(by MATT RILKOFF) A Taranaki Maori academic has compared colonisation of New Zealand to the extermination of six million Jews.
Language lecturer Keri Opai told a Radio New Zealand panel discussion yesterday that Maori were suffering from post traumatic stress disorder following the “holocaust” of colonisation.
Hosted by Radio NZ’s Kim Hill, the discussion at Puke Ariki on our national identity will be broadcast from 8am today as part of a four-hour Waitangi Day special.
Mr Opai told the panel and an audience of about 100 that what had happened to Maori during colonisation could be forgiven but not forgotten.
“If you really knew what went on, all the awful stuff, that really does break down to a holocaust. I know we might get in trouble for saying those words but it is absolutely true. That is what happened, we are still recovering from that,” he said.

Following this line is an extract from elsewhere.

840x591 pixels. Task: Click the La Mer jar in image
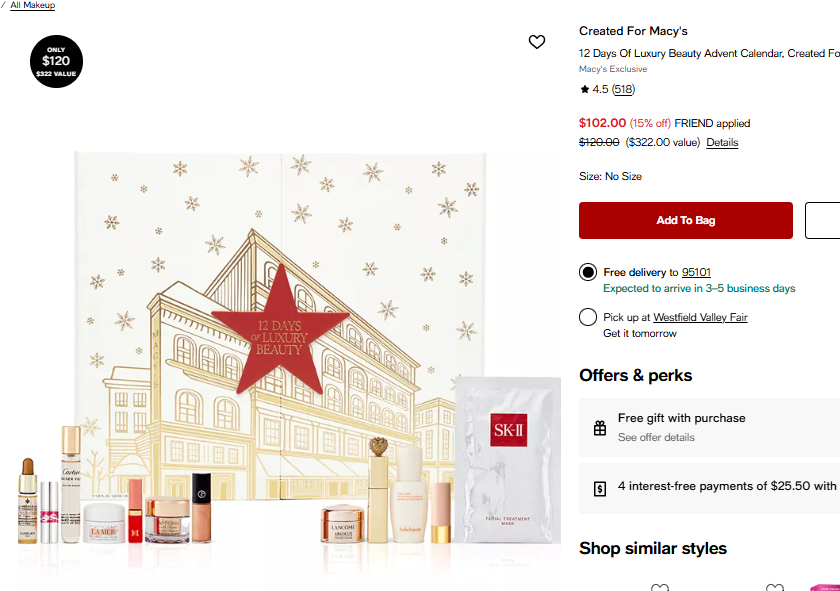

“I would hope that the average Pakeha New Zealander would perhaps throw their hands up with dismay and go `wow, sorry guys, we really messed up with that one. How can we help you out?’ and perhaps the Government would be on board.”
Progress to healing those wounds could only be made if Maori and its Treaty partners worked together, he said.
Treaty teacher and self-described Pakeha Margaret Smith caused a stir when she talked about the personal impact of a number of oil and gas wells drilled near her Waitara property.
“And I have been told there are plans for 25 more around my area. This makes me cry because, I am not a scientist, I don’t do a lot of scientific analysis, but I feel papatuanuku (land) crying. I know that sounds flaky but I feel it inside. I feel the pain. For me it is like papatuanuku has been raped,” she said.
Panelist Kura Denness said she experienced devastating racism against Maori every day, but expressed optimism for the future of Taranaki.
“In the future I see us side by side we are achieving some fantastic things that are specific to Taranaki, that recognises who we are in Taranaki.
“While Maori aren’t doing well there is all this funding and resources that go to sorting it. If that didn’t have to be there, imagine how much resources would be there to push us all forward,” she said.
The one-hour panel discussion broadcast today will be followed by a three-hour Waitangi Day Special programme to be broadcast live from New Plymouth’s Puke Ariki.